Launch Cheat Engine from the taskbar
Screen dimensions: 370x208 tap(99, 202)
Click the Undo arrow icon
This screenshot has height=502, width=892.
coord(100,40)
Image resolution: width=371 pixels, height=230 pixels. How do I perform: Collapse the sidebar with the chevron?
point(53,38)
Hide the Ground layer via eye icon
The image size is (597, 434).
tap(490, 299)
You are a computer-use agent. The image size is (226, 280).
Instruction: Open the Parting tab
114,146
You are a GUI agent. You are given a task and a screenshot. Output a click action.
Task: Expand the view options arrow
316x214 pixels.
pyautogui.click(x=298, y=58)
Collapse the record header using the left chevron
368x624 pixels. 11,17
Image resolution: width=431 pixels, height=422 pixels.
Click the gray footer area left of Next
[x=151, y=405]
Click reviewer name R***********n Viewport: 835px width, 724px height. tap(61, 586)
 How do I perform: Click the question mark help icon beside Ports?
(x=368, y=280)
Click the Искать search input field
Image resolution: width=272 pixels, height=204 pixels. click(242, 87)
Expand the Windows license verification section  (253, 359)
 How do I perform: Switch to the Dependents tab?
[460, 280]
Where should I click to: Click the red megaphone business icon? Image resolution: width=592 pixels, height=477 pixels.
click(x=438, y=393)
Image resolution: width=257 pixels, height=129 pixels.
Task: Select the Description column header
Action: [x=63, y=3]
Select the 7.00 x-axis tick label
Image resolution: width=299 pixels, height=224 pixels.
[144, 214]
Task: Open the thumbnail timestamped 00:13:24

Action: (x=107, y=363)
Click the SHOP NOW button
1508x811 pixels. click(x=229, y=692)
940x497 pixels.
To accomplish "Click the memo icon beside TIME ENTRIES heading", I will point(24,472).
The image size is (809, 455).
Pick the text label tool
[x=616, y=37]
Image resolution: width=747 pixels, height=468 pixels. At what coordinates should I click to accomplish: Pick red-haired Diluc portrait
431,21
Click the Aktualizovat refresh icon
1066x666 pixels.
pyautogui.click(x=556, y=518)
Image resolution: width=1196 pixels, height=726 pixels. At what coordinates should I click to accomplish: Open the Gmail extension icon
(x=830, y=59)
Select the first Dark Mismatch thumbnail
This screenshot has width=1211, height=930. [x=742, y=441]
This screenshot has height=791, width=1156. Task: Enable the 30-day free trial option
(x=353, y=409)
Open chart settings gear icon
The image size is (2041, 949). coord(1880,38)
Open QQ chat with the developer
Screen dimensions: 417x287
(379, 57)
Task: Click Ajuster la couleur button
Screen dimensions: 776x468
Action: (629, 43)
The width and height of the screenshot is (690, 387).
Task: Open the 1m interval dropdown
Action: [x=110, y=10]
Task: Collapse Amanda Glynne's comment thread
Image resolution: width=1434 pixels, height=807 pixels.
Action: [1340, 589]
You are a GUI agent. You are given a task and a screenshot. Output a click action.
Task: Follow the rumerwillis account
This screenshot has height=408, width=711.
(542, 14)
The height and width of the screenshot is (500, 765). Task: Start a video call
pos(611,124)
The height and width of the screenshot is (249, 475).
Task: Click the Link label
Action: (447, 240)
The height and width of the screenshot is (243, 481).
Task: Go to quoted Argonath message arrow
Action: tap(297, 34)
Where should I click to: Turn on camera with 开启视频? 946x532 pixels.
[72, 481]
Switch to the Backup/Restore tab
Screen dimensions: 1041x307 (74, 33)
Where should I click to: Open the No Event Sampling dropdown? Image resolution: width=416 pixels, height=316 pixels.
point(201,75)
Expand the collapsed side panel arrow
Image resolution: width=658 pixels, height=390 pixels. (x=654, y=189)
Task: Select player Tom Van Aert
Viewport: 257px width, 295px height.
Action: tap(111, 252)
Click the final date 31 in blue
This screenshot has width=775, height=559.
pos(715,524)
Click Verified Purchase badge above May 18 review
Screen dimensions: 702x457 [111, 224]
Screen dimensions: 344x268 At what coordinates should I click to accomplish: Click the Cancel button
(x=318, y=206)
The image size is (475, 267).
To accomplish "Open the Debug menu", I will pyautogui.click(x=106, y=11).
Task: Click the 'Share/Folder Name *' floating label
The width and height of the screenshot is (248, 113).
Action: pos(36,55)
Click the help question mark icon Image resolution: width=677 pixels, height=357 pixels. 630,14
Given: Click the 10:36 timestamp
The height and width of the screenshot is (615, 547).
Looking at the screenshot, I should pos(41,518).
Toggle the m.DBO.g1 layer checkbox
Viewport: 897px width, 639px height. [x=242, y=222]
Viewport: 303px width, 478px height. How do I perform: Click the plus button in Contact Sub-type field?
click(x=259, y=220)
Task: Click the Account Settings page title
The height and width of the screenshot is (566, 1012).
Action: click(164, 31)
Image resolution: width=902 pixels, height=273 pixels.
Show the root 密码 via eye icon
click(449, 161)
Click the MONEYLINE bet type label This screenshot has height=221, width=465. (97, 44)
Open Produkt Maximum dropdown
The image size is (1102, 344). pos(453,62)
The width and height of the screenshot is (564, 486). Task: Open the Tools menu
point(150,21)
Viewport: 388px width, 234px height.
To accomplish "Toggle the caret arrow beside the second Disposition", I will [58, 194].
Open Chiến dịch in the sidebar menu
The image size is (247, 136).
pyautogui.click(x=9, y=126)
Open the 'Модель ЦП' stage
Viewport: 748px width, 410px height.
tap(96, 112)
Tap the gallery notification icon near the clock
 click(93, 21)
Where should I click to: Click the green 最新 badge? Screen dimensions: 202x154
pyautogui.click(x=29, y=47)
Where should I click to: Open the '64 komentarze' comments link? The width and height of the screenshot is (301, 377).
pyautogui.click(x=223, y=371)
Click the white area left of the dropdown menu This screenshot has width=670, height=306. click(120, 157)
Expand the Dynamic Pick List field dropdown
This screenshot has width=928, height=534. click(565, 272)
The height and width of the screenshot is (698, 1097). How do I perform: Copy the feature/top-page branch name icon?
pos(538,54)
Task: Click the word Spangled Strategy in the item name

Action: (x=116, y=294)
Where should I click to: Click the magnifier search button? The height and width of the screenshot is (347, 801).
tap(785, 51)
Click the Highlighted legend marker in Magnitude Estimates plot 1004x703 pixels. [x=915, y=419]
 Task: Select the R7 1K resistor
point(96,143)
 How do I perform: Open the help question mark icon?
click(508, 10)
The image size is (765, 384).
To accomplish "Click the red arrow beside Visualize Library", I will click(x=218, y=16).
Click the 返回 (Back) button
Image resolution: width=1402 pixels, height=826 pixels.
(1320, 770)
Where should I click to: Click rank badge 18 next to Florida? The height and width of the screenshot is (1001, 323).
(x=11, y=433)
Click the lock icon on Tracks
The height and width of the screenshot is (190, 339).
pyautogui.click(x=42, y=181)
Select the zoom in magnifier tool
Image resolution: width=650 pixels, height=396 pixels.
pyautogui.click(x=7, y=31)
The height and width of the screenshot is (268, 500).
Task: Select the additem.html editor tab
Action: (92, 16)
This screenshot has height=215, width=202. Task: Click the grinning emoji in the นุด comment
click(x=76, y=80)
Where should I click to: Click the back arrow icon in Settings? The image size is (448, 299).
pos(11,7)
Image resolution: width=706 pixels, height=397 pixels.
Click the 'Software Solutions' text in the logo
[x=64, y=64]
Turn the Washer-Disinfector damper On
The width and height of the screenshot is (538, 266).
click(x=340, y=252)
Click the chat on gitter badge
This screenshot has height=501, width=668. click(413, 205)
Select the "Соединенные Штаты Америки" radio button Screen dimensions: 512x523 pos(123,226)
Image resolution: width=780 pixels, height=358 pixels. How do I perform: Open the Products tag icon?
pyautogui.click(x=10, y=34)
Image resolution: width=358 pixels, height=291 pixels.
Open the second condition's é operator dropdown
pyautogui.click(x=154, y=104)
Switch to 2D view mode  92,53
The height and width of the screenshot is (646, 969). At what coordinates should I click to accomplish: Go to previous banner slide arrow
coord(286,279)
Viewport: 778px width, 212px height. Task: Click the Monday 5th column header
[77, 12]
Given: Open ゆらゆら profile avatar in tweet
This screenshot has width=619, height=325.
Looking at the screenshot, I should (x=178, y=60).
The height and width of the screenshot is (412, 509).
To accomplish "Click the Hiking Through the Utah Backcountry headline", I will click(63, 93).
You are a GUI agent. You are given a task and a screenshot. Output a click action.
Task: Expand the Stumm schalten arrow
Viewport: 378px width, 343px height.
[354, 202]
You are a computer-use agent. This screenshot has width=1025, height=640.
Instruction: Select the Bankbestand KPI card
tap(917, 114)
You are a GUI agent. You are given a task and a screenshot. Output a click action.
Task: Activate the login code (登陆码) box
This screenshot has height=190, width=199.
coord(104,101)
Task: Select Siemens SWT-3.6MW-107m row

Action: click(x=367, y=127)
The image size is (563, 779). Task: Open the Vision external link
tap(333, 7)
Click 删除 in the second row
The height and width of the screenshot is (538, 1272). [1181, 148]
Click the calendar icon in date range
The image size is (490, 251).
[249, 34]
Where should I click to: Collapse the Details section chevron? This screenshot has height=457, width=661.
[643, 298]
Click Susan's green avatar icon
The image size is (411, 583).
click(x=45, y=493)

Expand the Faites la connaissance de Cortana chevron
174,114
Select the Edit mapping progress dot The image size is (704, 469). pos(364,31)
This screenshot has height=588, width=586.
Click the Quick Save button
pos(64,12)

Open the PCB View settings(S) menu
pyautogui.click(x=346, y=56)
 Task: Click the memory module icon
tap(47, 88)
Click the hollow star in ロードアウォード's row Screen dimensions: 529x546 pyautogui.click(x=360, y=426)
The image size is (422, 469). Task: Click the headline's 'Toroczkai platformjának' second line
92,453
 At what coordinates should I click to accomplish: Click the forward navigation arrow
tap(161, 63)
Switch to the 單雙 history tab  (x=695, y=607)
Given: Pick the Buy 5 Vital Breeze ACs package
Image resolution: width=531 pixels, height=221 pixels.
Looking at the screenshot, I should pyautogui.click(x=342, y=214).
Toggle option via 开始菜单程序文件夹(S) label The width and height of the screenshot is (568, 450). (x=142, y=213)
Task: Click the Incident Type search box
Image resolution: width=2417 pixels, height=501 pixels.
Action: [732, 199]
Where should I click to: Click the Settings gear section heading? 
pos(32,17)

***

Only lines that contain "computer" are needed, so copy each of them from the data.

### Task solution:
You are a computer-use agent. The image size is (226, 280).
You are a computer-use agent. This screenshot has width=1025, height=640.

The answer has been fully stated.